As pleasing to the eyes as they are sweet on the tooth, the prime location of the top tier is occupied by a selection of mini cakes and pastries. Classics like the strawberry tart take the pride of place but there was also a fine array of cakes and pastries to accompany, like the Battenberg or the chocolate éclair.

I, for one, found the custard tart to be achingly good and full of surprises. Tapping open the caramelised crust, as you might on a crème brûlée, will reveal a deliciously smooth custard and at the centre of it, a raspberry filling skilfully hidden away until the last moment. It’s disappointing how quickly the custard tart disappears but then there’s the mini black forest gateaux to temporarily satiate your sweet tooth.

What really took my fancy was the residents on the middle tier. Perfectly placed at eye level were four fruit scones, toasted, warm and crumbly, served with clotted cream and a selection of jams. It would have been enough to drive anyone into gluttony.

A word of warning to those calorie counting, this menu is designed with every indulgence in mind. The rich, creamy luxury is certainly not for the faint hearted but if you are lactose intolerant, arrangements can certainly be made to accommodate your needs. As an alternative, Dean Street Townhouse also offers a High Tea menu which serves a selection of savouries, including a disturbingly good chicken liver on toast.

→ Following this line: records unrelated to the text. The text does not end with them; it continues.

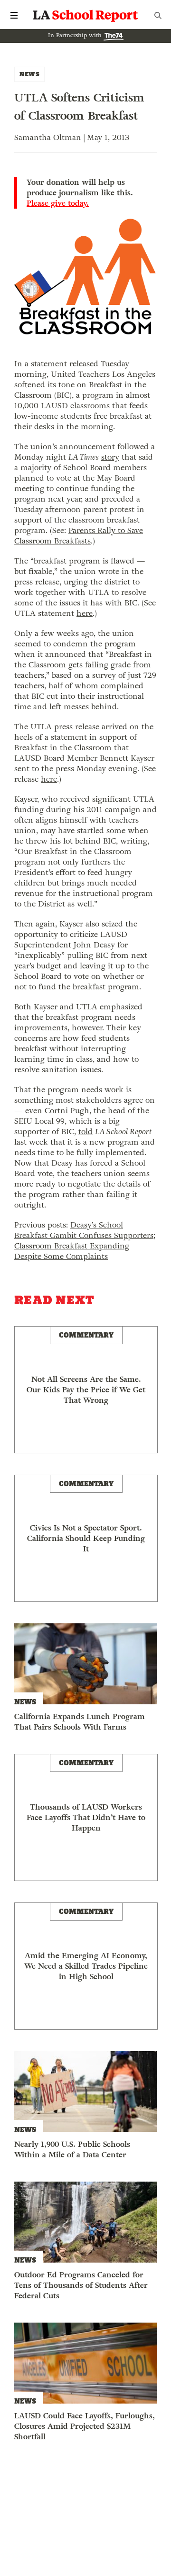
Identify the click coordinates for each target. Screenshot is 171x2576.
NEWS (29, 74)
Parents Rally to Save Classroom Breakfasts (78, 535)
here (84, 613)
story (110, 457)
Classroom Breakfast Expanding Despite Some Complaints (71, 1251)
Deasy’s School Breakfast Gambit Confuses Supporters (83, 1230)
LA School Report (85, 15)
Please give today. (58, 203)
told (85, 1131)
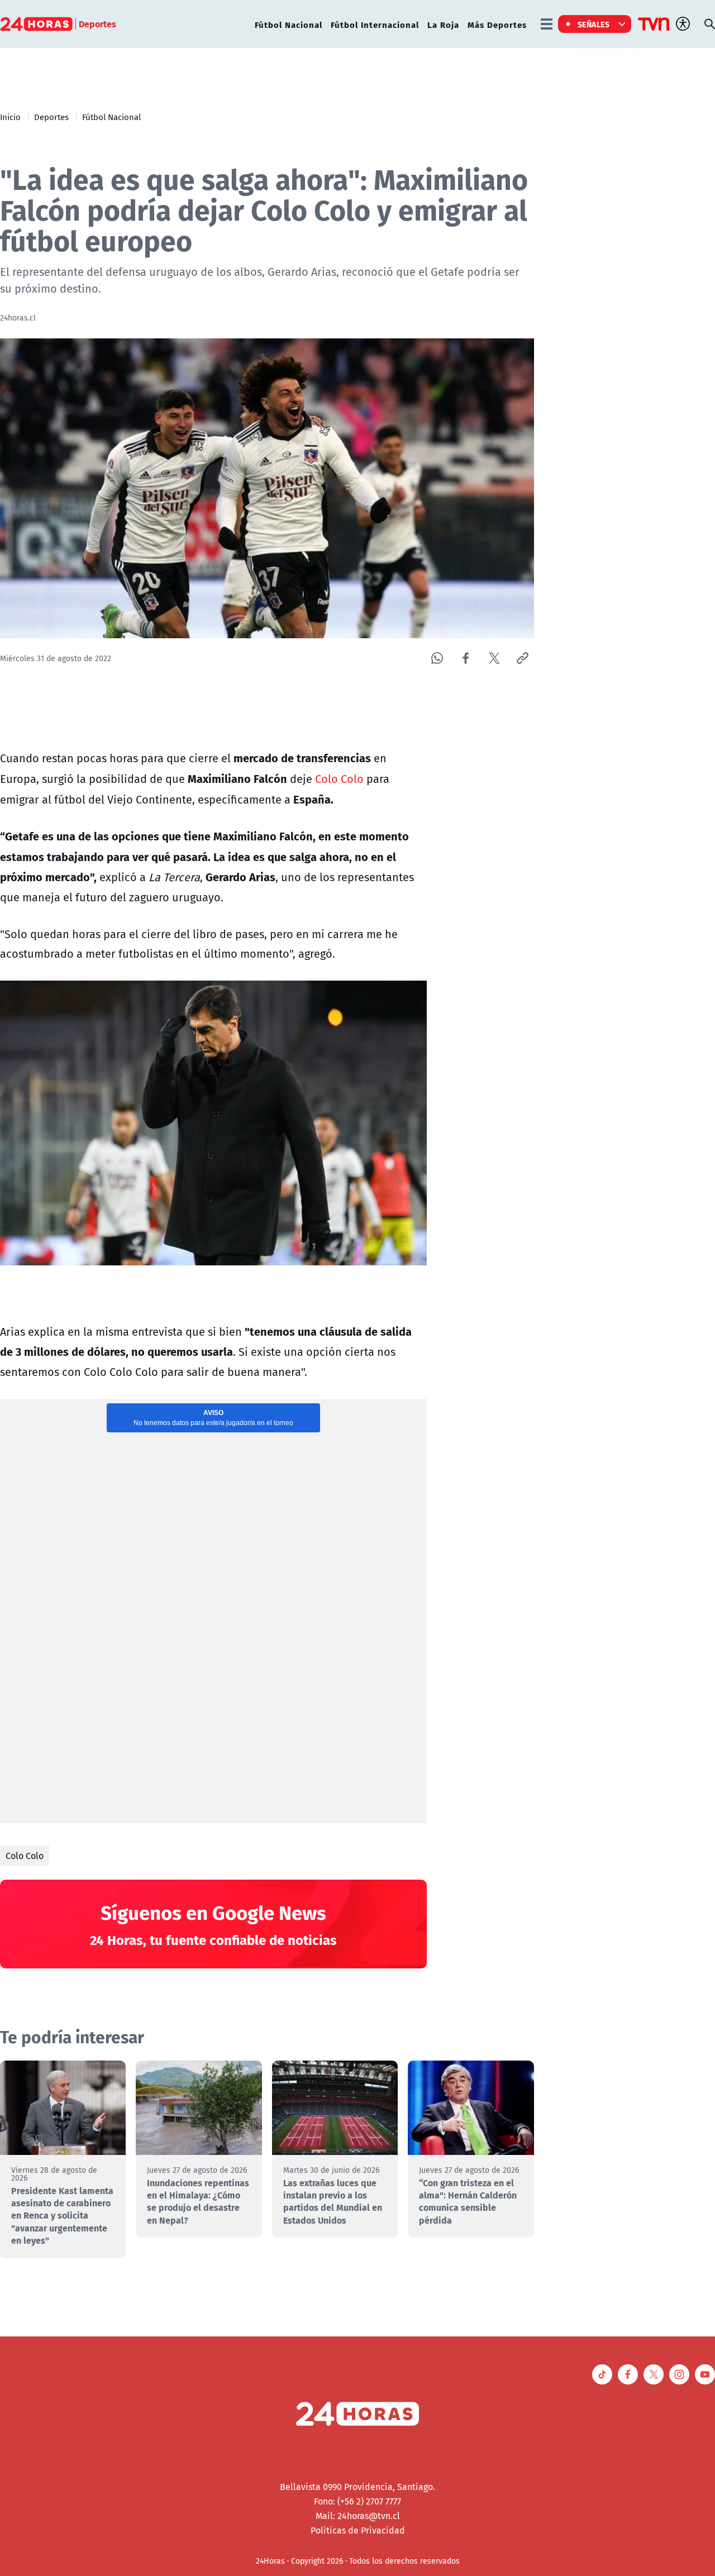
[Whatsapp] (437, 658)
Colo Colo (339, 779)
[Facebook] (465, 658)
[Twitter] (494, 658)
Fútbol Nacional (288, 24)
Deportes (51, 117)
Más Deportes (497, 24)
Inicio (10, 117)
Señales (594, 24)
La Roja (443, 24)
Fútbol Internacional (375, 24)
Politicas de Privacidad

Incidentally, those who take pleasure in taking Afternoon Tea will agree that it is as much about the edibles as it’s about the tea and conversation. Loose tea leaves are allowed to infuse in generous tea pots and then served with a strainer and matching china cups. When you serve tea in pots, you are always in danger of the tea becoming too strong by the second cup. In this case, even the fourth cup was as refreshing as the first and you can certainly taste the quality of the leaves.

My guest found the number of staff walking around rather disconcerting, although one supposes this contributes towards the efficiency. Despite this, the laid back anonymity in the atmosphere certainly helped liberal conversation. Of course if you do suddenly discover that you’ve spent far longer at tea than you had intended, you could always stay for dinner.